Marmara Bölgesi’nde bulunan Gemlik Körfezi’nde yaşanan depremlerin ardından Dr. Ramazan Demirtaş’tan kritik deprem uyarısı geldi. 960 yıldır suskun olan İznik-Mekece fayına dikkat çeken Demirtaş, bu fay hattının 7.0 büyüklüğünde deprem potansiyeli taşıdığını belirterek Sakarya'nın da aralarında bulunduğu bölge için uyarıda bulundu..


Balıkesir’de yaşanan peş peşe depremler sonrası büyük Marmara depremi ile ilgili kritik uyarı yapıldı. Gemlik Körfezi’nde meydana gelen 3.4 büyüklüğündeki depremin ardından deprem jeolojisi uzmanı Dr. Ramazan Demirtaş, Kuzey Anadolu Fay Hattı’nın İznik-Mekece segmentine işaret ederek, bu hattın çok ciddi bir tehlike barındırdığını söyledi.Özellikle Bursa, Yalova, Sakarya ve çevresindeki kentler için ciddi bir tehdit oluşturduğu bildirildi.

960 YILDIR SESSİZ FAY! BÜYÜK TEHLİKE KAPIDA
Dr. Ramazan Demirtaş’ın açıklamalarına göre, Kuzey Anadolu Fay Hattı’nın İznik-Mekece segmenti son olarak 1065 yılında büyük bir deprem üretmişti. Aradan geçen 960 yıl boyunca sessiz kalan bu fay parçası, ciddi ölçüde enerji biriktirmiş durumda.
Uzman uyarısında, bu segmentin Marmara’daki diğer faylardan daha yüksek risk taşıdığını ve 7.0 büyüklüğüne ulaşabilecek bir deprem üretme ihtimali bulunduğunu vurguladı.

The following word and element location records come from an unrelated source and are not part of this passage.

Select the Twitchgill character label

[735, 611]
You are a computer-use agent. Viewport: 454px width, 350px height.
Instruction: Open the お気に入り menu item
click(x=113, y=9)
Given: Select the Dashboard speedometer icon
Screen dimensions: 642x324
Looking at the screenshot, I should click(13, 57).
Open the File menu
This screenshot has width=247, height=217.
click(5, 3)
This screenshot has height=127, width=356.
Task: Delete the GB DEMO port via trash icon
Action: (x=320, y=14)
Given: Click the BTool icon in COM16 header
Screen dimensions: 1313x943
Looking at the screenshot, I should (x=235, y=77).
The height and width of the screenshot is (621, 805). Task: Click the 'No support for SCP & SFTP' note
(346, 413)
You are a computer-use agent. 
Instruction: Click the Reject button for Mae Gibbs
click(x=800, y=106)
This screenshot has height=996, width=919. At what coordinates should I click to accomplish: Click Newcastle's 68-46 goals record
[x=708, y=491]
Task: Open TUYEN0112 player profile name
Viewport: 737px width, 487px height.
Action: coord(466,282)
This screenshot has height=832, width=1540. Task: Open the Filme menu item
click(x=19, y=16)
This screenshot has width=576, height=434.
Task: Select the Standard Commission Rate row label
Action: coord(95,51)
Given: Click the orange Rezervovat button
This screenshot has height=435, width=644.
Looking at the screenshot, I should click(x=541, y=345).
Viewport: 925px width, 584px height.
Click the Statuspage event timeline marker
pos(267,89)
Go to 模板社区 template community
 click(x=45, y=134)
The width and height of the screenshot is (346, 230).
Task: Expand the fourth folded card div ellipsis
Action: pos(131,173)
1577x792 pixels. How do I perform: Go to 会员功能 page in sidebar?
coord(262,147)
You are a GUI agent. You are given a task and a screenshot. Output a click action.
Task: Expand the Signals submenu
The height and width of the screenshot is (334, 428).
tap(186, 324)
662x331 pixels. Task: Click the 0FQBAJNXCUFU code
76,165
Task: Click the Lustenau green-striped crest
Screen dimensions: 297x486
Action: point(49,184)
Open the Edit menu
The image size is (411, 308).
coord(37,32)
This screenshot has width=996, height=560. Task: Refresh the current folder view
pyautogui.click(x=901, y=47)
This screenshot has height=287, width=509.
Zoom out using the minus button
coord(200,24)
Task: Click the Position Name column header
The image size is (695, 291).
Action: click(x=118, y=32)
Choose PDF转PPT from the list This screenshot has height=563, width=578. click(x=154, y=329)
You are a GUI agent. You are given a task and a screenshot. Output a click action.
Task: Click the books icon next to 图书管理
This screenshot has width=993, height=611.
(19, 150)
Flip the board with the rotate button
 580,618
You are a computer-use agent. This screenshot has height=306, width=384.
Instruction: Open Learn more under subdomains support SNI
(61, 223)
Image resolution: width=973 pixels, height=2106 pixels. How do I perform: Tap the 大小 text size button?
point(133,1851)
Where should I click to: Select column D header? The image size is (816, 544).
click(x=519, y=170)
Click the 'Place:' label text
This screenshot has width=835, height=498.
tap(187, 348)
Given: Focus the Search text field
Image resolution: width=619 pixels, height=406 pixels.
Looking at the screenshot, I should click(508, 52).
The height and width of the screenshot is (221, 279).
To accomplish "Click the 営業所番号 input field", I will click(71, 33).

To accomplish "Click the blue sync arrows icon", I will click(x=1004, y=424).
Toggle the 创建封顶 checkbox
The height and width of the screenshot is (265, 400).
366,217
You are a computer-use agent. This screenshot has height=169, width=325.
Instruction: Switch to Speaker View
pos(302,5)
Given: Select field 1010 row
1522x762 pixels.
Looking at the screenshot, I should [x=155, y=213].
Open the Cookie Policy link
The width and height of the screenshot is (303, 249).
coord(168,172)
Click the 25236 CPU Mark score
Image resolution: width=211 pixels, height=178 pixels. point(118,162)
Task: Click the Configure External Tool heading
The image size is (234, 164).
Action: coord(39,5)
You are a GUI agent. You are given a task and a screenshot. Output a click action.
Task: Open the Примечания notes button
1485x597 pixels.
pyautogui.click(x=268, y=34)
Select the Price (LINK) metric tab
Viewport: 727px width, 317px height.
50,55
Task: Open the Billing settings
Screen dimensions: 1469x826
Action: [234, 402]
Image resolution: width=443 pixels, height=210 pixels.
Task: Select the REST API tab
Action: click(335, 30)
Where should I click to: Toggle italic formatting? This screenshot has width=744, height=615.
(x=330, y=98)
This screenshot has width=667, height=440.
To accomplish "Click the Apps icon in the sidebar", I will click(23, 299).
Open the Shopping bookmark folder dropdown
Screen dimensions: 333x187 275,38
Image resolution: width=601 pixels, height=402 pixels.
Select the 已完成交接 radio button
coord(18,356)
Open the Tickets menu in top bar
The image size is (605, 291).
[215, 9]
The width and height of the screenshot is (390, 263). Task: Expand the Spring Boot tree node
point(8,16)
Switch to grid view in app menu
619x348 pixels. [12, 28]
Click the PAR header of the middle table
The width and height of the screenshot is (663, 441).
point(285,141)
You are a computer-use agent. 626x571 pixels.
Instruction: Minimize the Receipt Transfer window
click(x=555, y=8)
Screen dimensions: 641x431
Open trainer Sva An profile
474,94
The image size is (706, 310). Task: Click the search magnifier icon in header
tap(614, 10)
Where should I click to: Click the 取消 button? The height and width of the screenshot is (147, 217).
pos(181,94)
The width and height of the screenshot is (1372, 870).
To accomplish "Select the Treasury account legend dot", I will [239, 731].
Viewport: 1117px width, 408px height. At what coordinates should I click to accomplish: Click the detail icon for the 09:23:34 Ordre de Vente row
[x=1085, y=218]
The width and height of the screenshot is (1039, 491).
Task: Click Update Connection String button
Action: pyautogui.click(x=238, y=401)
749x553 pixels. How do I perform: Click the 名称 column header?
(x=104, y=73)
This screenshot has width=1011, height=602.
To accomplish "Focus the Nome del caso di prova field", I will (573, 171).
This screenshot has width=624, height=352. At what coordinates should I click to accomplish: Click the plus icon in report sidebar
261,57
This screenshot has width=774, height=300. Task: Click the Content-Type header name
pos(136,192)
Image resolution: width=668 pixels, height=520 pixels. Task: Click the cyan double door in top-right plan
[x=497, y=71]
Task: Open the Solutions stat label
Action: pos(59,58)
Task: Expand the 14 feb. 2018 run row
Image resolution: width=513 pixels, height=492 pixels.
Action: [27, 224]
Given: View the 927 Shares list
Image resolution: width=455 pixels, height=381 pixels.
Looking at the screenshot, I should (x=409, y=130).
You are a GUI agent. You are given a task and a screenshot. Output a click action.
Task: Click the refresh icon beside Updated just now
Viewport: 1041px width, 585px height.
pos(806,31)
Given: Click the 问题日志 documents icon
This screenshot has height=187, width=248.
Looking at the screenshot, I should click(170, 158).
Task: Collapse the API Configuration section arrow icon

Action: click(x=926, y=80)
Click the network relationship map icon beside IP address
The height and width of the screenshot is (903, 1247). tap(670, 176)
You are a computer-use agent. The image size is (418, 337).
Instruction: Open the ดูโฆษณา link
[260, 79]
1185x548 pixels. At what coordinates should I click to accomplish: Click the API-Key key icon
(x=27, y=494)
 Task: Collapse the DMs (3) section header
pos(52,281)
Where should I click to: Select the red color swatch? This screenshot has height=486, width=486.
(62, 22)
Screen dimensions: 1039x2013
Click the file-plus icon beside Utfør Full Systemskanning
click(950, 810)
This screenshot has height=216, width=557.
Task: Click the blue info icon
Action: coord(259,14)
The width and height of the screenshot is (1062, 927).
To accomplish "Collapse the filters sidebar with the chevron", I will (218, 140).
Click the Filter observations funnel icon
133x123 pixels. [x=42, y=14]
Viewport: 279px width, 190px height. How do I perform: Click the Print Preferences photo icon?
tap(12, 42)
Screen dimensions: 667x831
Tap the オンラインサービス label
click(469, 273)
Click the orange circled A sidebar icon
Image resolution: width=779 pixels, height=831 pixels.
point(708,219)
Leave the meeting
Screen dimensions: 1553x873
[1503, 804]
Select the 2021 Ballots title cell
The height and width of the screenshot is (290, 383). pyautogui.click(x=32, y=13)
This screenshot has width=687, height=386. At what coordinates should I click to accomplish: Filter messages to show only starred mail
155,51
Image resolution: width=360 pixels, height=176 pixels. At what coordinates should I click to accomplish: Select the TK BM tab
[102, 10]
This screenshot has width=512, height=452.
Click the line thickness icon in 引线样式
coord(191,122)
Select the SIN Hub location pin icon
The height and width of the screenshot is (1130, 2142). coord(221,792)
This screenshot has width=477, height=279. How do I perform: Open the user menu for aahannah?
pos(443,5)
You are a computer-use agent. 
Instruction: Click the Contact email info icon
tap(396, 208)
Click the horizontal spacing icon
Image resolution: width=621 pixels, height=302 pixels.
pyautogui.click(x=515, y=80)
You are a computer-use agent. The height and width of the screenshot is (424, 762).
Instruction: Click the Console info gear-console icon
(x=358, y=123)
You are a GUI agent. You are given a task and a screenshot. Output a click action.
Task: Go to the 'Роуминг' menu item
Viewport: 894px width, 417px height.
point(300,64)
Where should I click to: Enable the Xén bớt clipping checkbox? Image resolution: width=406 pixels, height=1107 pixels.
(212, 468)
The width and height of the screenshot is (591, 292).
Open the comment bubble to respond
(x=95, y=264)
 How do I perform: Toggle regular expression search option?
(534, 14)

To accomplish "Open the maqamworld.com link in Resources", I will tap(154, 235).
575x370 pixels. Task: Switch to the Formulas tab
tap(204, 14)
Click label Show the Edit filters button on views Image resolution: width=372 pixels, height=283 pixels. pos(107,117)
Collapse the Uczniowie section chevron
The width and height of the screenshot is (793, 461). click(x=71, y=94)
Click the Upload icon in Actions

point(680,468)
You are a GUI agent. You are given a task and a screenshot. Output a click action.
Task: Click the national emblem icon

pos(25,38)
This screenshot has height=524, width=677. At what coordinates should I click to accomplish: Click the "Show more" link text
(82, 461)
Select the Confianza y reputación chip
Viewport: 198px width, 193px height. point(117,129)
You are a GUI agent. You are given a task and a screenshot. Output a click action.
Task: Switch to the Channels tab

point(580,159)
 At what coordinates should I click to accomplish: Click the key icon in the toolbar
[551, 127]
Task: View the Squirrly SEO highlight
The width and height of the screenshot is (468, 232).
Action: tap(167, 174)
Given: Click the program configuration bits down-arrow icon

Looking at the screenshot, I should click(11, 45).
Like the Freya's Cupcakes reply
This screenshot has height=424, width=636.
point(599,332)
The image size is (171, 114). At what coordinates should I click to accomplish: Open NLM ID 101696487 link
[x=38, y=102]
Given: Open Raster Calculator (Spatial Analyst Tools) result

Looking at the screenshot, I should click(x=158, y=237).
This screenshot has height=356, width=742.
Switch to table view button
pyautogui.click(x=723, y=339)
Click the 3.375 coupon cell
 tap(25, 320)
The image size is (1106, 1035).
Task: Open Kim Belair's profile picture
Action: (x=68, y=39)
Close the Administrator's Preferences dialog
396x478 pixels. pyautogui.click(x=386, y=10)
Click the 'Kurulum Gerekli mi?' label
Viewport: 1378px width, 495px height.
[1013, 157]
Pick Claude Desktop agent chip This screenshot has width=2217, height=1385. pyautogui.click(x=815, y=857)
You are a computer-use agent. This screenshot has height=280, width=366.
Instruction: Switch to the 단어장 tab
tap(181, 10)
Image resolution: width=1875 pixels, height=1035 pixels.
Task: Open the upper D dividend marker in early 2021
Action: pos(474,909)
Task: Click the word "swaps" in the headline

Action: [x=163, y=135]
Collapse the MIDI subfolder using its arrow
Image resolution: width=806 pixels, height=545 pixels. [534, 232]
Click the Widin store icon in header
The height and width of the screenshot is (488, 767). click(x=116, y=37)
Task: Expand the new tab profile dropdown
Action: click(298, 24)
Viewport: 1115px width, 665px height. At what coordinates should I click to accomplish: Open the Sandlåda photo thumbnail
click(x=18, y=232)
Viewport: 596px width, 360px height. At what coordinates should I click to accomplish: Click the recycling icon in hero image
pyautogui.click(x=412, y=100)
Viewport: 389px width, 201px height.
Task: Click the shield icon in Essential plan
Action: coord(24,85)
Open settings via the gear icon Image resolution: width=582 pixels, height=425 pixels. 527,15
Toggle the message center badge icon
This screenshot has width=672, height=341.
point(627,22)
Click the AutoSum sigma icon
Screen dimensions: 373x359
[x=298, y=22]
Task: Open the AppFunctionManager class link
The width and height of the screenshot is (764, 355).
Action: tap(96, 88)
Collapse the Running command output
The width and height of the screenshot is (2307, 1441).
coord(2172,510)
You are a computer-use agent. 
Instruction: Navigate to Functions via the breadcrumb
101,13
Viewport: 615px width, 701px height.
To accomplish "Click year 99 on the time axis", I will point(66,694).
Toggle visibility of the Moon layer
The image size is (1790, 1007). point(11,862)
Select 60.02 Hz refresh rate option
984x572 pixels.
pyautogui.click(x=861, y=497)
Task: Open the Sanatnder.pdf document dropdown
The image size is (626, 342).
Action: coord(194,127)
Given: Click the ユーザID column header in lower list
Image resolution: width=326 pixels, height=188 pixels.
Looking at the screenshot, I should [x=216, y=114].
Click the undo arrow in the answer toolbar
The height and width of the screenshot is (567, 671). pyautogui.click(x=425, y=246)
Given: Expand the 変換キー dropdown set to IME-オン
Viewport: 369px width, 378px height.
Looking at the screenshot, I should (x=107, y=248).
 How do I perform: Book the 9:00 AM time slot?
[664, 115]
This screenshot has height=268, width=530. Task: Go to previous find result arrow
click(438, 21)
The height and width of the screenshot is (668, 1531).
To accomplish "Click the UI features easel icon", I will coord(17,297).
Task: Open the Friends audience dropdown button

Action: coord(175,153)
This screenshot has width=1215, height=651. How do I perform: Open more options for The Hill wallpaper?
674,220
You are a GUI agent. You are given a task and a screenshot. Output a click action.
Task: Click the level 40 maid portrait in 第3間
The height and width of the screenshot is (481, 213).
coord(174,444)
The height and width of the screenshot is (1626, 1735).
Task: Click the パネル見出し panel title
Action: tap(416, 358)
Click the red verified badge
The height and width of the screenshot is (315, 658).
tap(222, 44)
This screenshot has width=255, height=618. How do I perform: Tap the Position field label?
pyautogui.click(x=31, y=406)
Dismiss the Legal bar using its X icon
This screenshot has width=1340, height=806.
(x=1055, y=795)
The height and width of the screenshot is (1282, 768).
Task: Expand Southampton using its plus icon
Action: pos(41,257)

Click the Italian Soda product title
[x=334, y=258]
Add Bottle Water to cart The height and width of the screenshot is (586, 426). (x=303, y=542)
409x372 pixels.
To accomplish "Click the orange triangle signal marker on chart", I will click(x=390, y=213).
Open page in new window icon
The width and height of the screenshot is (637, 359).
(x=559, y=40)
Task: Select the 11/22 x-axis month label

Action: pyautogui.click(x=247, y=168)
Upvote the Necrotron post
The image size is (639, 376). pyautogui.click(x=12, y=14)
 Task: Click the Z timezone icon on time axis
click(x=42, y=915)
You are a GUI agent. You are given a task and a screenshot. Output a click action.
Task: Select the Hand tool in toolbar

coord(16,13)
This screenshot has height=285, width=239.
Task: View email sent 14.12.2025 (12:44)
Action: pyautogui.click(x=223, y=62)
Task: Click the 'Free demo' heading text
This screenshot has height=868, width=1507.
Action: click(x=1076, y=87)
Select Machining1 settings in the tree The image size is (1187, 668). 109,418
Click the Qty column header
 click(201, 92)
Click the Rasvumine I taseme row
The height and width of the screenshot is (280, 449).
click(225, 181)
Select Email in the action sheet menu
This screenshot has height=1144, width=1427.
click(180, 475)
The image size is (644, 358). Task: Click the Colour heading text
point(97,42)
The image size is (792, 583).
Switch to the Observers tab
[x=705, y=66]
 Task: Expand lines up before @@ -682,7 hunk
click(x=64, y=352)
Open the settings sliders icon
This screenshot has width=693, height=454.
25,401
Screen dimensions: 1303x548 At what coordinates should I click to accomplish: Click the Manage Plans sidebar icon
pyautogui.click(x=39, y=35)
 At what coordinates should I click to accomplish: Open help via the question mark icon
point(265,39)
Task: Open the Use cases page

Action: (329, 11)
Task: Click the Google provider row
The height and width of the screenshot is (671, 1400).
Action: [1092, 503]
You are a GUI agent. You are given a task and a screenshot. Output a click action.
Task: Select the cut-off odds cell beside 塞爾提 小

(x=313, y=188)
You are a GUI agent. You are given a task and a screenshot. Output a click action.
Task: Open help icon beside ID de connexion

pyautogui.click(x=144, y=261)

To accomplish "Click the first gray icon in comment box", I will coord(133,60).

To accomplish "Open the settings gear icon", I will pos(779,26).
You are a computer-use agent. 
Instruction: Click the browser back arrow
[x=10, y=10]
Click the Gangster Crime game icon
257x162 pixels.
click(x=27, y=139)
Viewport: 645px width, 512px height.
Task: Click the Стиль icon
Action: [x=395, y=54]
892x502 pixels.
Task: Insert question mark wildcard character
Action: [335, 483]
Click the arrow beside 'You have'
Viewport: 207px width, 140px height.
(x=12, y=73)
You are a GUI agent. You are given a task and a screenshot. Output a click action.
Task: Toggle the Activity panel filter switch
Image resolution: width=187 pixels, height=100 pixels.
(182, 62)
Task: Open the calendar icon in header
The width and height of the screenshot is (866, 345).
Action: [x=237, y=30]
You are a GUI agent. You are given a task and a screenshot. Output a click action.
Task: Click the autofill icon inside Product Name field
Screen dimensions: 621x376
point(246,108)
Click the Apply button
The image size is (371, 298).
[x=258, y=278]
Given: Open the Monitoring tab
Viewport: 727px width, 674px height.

MARMARA’DA YAŞANAN KÜÇÜK DEPREMLER BÜYÜK DEPREMİN HABERCİSİ Mİ?
Son dönemde Gemlik Körfezi ve çevresinde sıkça yaşanan küçük depremler dikkat çekiyor. Aralık ayında Mudanya açıklarında meydana gelen 5.1 büyüklüğündeki sarsıntıdan bu yana bölgede artçı niteliğinde birçok deprem kaydedildi.
Dr. Demirtaş, bu kümelenmelerin İznik-Mekece segmentini tetikleyebileceğini ve bunun da olası büyük bir depremin hazırlık süreci olabileceğini ifade etti. Olası 7.0 büyüklüğünde bir depremde, 100 kilometrelik bir yarıçap içinde kalan tüm yerleşim yerlerinde ağır yıkımlar yaşanabileceği belirtiliyor. Bu senaryonun özellikle Bursa, Yalova, Sakarya ve çevresindeki kentler için ciddi bir tehdit oluşturduğu bildirildi.
Dr. Demirtaş, deprem risk azaltma planlarının vakit kaybedilmeden devreye alınması gerektiğini ve bölgedeki yerel yönetimlerin bu konuda hızlı adımlar atmasının hayati önem taşıdığını söyledi.